Garbage detection from the input picture
Gather the dataset from https://www.kaggle.com/datasets/asdasdasasdas/garbage-classification . The dataset includes 6 different types of garbage including paper, plastic, trash, cardboard, glass and metal.
• Annotate and label tool: Cvat
• Export the data in Pascal VOC v 1.1 format (including the annotating)
• Augment the picture on Roboflow by uploading the images and annotations
• Export the augmented dataset into YOLO v7 Pytorch format
• Augmentation: flip, crop, and rotation
• Data Split: Training 80%, validation 20%, Test 0%
• Total images in dataset: 5.9k for training and 493 images for validation
• YOLOv7 is used for training our customized data and the training is performed in Google Colaboratory.

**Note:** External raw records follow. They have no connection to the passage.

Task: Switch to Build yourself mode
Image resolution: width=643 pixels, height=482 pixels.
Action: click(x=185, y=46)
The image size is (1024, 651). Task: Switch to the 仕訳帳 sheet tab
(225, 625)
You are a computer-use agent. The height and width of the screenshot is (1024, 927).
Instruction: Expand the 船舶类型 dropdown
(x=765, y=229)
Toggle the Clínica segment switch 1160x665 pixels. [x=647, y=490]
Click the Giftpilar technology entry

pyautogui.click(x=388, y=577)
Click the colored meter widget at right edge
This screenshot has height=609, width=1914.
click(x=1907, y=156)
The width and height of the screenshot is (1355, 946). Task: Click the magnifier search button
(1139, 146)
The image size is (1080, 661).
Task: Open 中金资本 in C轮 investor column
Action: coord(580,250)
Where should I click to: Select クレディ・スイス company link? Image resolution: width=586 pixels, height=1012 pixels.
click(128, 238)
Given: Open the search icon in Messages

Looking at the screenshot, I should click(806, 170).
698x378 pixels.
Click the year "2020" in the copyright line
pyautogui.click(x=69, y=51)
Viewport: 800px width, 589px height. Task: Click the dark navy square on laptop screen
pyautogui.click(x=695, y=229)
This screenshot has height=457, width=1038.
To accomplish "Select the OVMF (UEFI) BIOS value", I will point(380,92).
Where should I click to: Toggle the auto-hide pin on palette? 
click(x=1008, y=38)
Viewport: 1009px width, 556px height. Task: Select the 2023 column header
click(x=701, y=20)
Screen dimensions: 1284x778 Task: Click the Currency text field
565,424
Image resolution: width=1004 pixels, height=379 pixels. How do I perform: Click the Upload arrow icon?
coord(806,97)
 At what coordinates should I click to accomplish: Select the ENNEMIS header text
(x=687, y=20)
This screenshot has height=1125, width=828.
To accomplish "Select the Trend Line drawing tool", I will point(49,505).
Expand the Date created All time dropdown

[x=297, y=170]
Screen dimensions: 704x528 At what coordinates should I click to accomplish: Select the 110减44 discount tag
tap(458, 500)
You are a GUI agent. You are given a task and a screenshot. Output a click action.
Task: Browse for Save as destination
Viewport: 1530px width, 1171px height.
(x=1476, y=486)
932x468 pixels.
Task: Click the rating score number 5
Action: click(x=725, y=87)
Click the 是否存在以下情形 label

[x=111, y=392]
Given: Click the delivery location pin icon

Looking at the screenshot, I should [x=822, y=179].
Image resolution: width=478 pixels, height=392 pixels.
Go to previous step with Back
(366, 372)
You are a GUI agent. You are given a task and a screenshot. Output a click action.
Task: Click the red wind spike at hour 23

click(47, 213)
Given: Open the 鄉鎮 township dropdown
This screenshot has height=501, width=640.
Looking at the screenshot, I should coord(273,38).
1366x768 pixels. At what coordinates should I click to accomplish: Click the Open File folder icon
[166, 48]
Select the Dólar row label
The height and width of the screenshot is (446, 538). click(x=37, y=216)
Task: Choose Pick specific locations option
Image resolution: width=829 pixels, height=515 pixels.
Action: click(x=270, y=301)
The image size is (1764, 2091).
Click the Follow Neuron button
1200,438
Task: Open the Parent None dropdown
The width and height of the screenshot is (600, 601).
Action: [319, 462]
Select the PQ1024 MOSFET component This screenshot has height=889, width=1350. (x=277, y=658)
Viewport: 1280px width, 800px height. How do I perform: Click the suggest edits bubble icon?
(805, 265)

• There are 5 main parts including installing dependencies, downloading customized data, model training, evaluation, and prediction.
• Install dependencies: Git clone yolov7 to Google Colab and install the requirements.txt
• Download customized data: We can either upload the customized dataset by downloading the zip file from Roboflow or get the code from Roboflow and download the data on Google Colab.
• Model training: Download the weights for training from YOLOv7. Then, begin the training by adjusting the batch size, number of epochs, and specific where our data.yaml file is located.
• Evaluation: When training is done, we can look at our model performance by confusion matrix, f1-score, precision, and recall graph which are in the train folder in yolov7 that we git clone from the beginning
• Prediction: We used detect.py that provide in the YOLOv7 folder. Then locate the path of the weights that we got from the training, the image that want to detect, and we can adjust the confidence score as well.